__WHAT IS EXPECTED__. Please rewrite the data from the line containing "Open the twitter.com/xnulz/status" through the line containing "(x=622, y=166)", substituting "interface agent" for "GUI agent" and leaving everything else as it is.

__DATASET RECORDS__.
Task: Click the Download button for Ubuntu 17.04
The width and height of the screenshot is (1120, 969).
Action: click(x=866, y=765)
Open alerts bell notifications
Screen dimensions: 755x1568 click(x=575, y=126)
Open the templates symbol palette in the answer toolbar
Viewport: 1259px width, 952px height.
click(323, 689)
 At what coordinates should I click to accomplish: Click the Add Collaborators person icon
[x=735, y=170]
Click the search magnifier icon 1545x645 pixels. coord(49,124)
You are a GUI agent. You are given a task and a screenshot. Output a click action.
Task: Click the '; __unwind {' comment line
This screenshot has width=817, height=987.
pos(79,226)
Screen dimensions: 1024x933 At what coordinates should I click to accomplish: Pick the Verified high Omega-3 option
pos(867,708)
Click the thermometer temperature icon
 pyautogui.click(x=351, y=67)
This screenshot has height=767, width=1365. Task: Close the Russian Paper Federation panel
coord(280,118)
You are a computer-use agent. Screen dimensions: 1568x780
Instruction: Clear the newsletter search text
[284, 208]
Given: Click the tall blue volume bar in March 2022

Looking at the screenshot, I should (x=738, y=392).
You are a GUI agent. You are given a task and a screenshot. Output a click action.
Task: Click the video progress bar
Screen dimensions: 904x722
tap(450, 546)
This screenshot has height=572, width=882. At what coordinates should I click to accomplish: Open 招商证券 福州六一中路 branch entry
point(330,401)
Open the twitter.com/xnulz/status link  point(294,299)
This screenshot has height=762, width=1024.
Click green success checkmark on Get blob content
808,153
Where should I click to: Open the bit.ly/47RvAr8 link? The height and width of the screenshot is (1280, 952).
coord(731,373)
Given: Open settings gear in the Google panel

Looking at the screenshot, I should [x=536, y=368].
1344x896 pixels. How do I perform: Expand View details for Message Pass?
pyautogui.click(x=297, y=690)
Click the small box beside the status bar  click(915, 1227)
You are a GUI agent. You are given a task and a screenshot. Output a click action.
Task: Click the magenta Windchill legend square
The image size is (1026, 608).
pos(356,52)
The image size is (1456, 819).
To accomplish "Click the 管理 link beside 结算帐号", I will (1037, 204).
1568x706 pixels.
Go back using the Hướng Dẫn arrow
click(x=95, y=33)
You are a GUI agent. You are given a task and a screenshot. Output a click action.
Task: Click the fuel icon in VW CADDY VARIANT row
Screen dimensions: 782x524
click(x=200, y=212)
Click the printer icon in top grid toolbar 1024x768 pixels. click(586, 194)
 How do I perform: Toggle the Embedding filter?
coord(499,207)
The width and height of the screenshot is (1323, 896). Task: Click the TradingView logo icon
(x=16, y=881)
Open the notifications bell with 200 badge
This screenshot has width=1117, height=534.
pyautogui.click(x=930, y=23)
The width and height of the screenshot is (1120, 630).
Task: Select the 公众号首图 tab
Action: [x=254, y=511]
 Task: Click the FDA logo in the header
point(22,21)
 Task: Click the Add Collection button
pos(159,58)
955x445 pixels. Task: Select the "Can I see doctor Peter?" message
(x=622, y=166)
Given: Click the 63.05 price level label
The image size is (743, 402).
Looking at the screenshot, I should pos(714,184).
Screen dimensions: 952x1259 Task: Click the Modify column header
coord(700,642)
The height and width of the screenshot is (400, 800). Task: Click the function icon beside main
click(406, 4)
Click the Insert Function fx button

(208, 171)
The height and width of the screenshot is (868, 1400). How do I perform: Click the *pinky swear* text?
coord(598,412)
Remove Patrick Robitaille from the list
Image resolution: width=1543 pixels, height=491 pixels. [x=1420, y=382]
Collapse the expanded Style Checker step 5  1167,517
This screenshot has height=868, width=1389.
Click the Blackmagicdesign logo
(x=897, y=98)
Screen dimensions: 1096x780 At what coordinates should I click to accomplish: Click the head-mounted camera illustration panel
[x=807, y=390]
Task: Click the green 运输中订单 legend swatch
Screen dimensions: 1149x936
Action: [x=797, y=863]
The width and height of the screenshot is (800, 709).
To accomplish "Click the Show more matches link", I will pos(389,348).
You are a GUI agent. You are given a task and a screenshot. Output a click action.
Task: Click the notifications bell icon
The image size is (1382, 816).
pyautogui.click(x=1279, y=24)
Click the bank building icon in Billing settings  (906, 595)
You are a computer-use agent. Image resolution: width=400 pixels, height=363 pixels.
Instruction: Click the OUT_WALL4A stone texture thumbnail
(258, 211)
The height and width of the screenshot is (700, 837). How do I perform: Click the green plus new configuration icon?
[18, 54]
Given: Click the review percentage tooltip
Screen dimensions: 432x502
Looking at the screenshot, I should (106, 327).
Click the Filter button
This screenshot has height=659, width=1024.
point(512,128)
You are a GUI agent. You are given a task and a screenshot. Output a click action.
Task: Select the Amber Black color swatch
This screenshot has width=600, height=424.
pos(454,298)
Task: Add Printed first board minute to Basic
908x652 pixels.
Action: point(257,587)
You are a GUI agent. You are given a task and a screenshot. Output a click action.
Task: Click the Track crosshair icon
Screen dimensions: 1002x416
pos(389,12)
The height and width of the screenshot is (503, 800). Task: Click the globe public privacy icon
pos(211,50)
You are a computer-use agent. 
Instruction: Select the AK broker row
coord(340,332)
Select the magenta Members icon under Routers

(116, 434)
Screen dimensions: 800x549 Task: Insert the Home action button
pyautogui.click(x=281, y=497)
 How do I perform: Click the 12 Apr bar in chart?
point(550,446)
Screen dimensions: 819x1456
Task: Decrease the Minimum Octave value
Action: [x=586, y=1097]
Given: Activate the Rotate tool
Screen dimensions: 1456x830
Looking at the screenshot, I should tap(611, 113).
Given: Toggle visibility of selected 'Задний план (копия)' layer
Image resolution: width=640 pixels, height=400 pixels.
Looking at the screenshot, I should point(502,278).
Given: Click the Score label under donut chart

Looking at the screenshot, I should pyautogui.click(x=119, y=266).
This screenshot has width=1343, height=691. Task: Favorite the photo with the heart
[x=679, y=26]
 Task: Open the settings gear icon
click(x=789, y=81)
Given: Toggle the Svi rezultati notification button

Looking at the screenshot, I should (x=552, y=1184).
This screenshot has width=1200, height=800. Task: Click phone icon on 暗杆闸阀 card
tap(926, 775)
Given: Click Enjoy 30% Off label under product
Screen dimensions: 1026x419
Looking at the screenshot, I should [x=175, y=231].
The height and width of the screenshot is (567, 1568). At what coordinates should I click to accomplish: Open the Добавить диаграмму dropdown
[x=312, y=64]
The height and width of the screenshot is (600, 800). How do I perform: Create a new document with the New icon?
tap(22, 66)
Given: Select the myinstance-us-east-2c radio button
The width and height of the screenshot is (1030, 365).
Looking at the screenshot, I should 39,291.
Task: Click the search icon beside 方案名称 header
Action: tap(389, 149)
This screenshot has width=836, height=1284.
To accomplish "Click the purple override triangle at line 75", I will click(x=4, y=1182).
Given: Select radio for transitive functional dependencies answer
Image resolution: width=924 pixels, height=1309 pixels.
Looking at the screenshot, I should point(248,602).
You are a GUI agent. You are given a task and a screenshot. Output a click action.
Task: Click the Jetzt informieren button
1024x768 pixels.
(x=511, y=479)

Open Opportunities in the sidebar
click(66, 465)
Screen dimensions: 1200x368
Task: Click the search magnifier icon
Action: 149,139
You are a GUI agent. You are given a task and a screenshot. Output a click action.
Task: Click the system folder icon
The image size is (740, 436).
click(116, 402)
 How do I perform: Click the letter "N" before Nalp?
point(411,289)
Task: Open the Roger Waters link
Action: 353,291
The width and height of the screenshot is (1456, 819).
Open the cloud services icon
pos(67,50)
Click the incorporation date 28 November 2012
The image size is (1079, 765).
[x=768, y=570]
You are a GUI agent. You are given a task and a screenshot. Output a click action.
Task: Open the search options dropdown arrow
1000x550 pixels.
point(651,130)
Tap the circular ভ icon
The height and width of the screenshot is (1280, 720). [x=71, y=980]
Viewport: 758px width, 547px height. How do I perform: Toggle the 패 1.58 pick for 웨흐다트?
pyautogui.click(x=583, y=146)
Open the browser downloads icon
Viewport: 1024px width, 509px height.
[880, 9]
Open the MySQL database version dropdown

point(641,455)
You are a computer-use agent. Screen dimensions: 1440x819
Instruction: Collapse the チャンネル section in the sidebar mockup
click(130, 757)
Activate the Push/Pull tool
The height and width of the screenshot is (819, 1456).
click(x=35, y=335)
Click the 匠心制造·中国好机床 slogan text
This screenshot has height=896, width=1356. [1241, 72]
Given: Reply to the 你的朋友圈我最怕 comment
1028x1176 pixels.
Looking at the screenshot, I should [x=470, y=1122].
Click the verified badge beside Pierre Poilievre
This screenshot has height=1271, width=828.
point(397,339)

__THE REPLY__.
Open the twitter.com/xnulz/status link  point(294,299)
This screenshot has height=762, width=1024.
Click green success checkmark on Get blob content
808,153
Where should I click to: Open the bit.ly/47RvAr8 link? The height and width of the screenshot is (1280, 952).
coord(731,373)
Given: Open settings gear in the Google panel

Looking at the screenshot, I should [x=536, y=368].
1344x896 pixels. How do I perform: Expand View details for Message Pass?
pyautogui.click(x=297, y=690)
Click the small box beside the status bar  click(915, 1227)
You are a interface agent. You are given a task and a screenshot. Output a click action.
Task: Click the magenta Windchill legend square
The image size is (1026, 608).
pos(356,52)
The image size is (1456, 819).
To accomplish "Click the 管理 link beside 结算帐号", I will (1037, 204).
1568x706 pixels.
Go back using the Hướng Dẫn arrow
click(x=95, y=33)
You are a interface agent. You are given a task and a screenshot. Output a click action.
Task: Click the fuel icon in VW CADDY VARIANT row
Screen dimensions: 782x524
click(x=200, y=212)
Click the printer icon in top grid toolbar 1024x768 pixels. click(586, 194)
 How do I perform: Toggle the Embedding filter?
coord(499,207)
The width and height of the screenshot is (1323, 896). Task: Click the TradingView logo icon
(x=16, y=881)
Open the notifications bell with 200 badge
This screenshot has width=1117, height=534.
pyautogui.click(x=930, y=23)
The width and height of the screenshot is (1120, 630).
Task: Select the 公众号首图 tab
Action: [x=254, y=511]
 Task: Click the FDA logo in the header
point(22,21)
 Task: Click the Add Collection button
pos(159,58)
955x445 pixels. Task: Select the "Can I see doctor Peter?" message
(x=622, y=166)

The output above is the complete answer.